Trecho do documento -

O lado violento da zoada: poluição sonora motiva agressões e até mortes
Em duas décadas de bairro, os Souza nunca imaginaram ter que agilizar a mudança de endereço pela razão de agora: a violência usada por dois vizinhos contra quem reclama do volume, sempre alto, do som deles. A caçula da família, Eline*, conheceu essa fúria no fim de dezembro passado ao reclamar do barulho e ainda se recupera dos ferimentos marcados nos olhos, boca e orelhas como um lembrete de que não os questionasse.
A poluição sonora nem sempre se esgota em si. Há, no contexto de parte delas, um arredor de medo e violência que acompanha a escalada de insegurança na Bahia, estado brasileiro com mais mortes violentas em 2022, segundo o Fórum Brasileiro de Segurança Pública. O espancamento sofrido por Eline, por exemplo, aconteceu um mês depois do assassinato relacionado pela Polícia Civil à briga de dois vizinhos devido à altura da música, em Ilhéus.

Extrato de dados -

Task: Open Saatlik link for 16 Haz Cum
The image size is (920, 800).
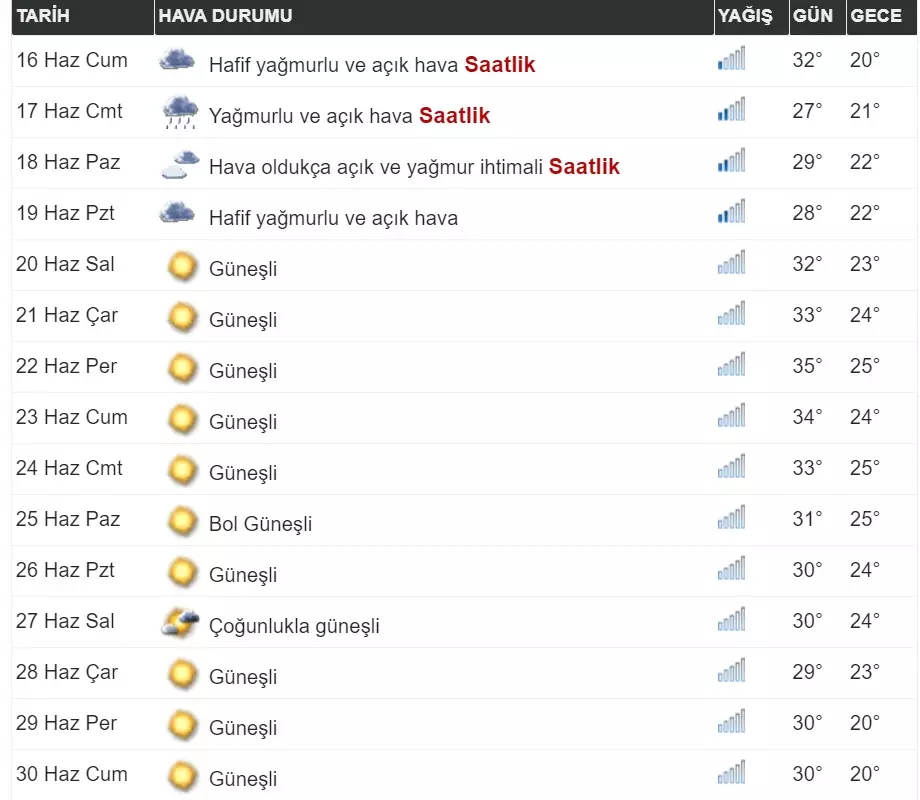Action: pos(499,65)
* * *
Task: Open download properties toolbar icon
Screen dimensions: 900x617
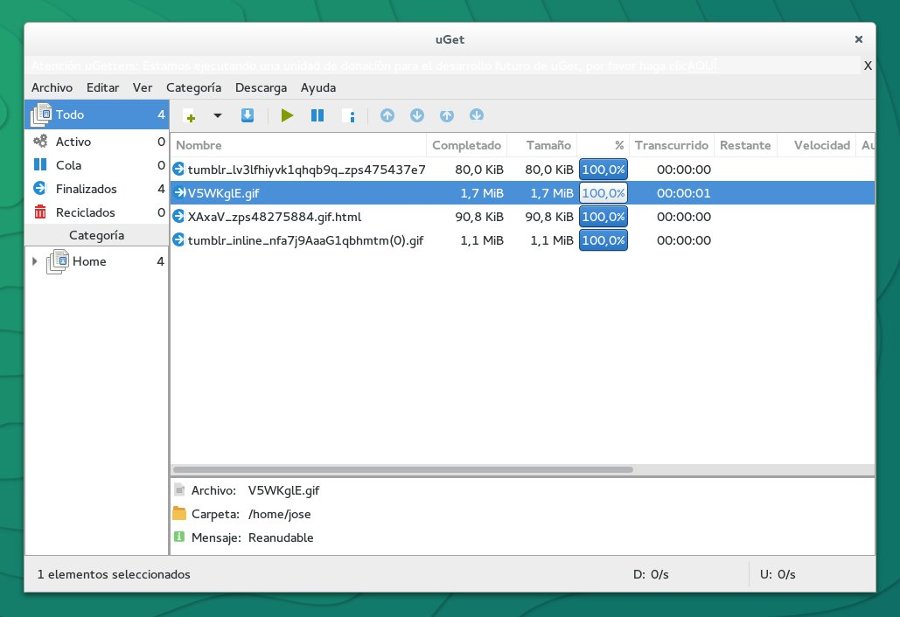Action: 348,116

Tarefa atribuída A - Enumere as partes do corpo em que, segundo o trecho sobre poluição sonora, Eline ficou com ferimentos.
Tarefa atribuída B - Transcreva fielmente a passagem do trecho sobre poluição sonora, começando em "O lado violento" e terminando em "não os questionasse.".
Os dados não têm relação com o trecho do documento.

Resultado A - Olhos, boca e orelhas.

Resultado B -
O lado violento da zoada: poluição sonora motiva agressões e até mortes
Em duas décadas de bairro, os Souza nunca imaginaram ter que agilizar a mudança de endereço pela razão de agora: a violência usada por dois vizinhos contra quem reclama do volume, sempre alto, do som deles. A caçula da família, Eline*, conheceu essa fúria no fim de dezembro passado ao reclamar do barulho e ainda se recupera dos ferimentos marcados nos olhos, boca e orelhas como um lembrete de que não os questionasse.